## Record set
● ● ● ● ●

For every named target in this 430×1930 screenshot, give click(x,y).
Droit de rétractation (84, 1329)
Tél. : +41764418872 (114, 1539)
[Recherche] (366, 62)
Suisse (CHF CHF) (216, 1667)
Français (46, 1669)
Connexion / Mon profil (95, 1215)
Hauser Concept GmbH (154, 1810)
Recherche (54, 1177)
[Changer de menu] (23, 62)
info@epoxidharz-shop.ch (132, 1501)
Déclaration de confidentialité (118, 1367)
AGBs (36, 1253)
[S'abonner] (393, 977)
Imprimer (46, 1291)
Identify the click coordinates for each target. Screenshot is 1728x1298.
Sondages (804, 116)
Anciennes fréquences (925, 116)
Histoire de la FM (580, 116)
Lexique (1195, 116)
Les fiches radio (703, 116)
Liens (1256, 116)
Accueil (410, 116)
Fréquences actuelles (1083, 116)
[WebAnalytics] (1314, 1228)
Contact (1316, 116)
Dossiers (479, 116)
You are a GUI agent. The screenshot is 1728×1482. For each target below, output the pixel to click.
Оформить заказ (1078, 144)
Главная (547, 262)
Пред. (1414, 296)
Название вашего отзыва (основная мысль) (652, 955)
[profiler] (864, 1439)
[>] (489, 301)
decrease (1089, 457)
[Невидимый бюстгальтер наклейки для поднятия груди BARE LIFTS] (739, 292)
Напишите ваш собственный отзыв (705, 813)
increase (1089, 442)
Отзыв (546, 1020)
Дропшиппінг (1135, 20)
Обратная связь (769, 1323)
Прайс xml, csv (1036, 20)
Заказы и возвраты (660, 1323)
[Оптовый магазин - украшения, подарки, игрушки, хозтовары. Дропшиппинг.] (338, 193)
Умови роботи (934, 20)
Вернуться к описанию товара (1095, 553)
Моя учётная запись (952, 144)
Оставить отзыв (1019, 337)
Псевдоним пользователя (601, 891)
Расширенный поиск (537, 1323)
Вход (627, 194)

● ● ● ● ●

## Task goal
Tally the lines of the listing that hold the string "click", then reply with that number alone.

## The completed task
3